The International Board of School Directors


   Lily looked up in a daze. They used exactly the same wording as they had when they gave her her scores for the O.W.L.s, but still…her fifth year, her scores were tops, and now this…She floated in a sort of dreamland until her marks were snatched out of her hands.
   Sirius glanced up and down the parchment. “You didn’t!”
   Lora, puzzled, leaned over. “What?”
   “She got top scores.
Again.
   “Top scores—lemme see that.” James ripped the letter cleanly out of Sirius hands and nearly choked on his pumpkin juice.
   “Ex
cuse me? What is this—out of the sixth years attending magical schools, excluding homeschools: 1 out of ten million something? And I thought I was good! You officially make me want to hit you!”
   Smiling composedly, Lily retrieved her letter from his hands and folded it up, placing it in her pocket. Inside, however, she wasn’t nearly as unruffled as she appeared; she was tumbling and turning cartwheels and leaping off of two thousand-foot-high cliffs into the sea…
   Eva simply beamed at her from across the table; she knew how her friend was feeling. “Lily, that’s wonderful!”
   Eva herself had received nine O.W.L.s; she had done quite well, in comparison with some of the other fifth years. Amanda had nine, too; Lora had ten N.E.W.T.s; Sirius had twelve, Remus ten, and Peter seven. Lucius and Severus showed her theirs later on that day; each of them had eleven, and each pair of eyes that saw hers almost detached their own nerve cells and flicked themselves out of their skulls.
   Almost unaware of them all, the holidays were coming up quickly. The morning of their departure, Lily was halfheartedly sitting on her bed, placing folded robes inside her trunk, and dreamily staring out of the window.
   “I don’t want to go back. I feel more at home here than I ever will…with the people here…they’re more of a family to me than anyone else in the world. I know we fight, but so do siblings…”
   The sunlight poured onto her upturned face as she gazed at a flock of birds circling the sun.

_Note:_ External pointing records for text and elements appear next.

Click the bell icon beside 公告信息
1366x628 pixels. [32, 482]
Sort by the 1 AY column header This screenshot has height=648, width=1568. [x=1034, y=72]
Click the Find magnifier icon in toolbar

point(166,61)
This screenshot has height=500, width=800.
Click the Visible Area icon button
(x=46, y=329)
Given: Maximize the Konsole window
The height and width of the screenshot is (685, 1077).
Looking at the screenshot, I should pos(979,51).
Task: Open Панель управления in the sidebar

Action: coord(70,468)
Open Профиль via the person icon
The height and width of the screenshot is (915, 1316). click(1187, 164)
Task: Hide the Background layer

   Before they boarded the train, Professors McGonagall, Maar, Flitwick, and Dorvan were handing out end-of term notices saying they weren’t allowed to use magic over the summer—Lily and all the rest either made faces or groaned as they received these. Still, they used the rest of the time they had with each other to pile into compartments and to pull out games; Lily shared one with Lora, Eva, Amanda, and Vanessa.
   They had set up a game of chess on one of the seats; Lily and Eva were sitting on the two next to the chessboard; Amanda and Vanessa were challenging each other to a game of Exploding Snap, and Lora was building a card castle out of the remaining Exploding Snap cards, knocking it over and singeing someone’s sleeve whenever she thought they looked too interested in what they were doing.
   Finally, Lily sat back and sighed, having just taken Eva’s queen. “You know, Eva—somehow I doubt whether anything’ll stay the same.”
   Eva looked up, surprised. “What? Of course it will; what are you saying?”
   “Nothing,” Lily checked herself. “I just wish things didn’t have to change…”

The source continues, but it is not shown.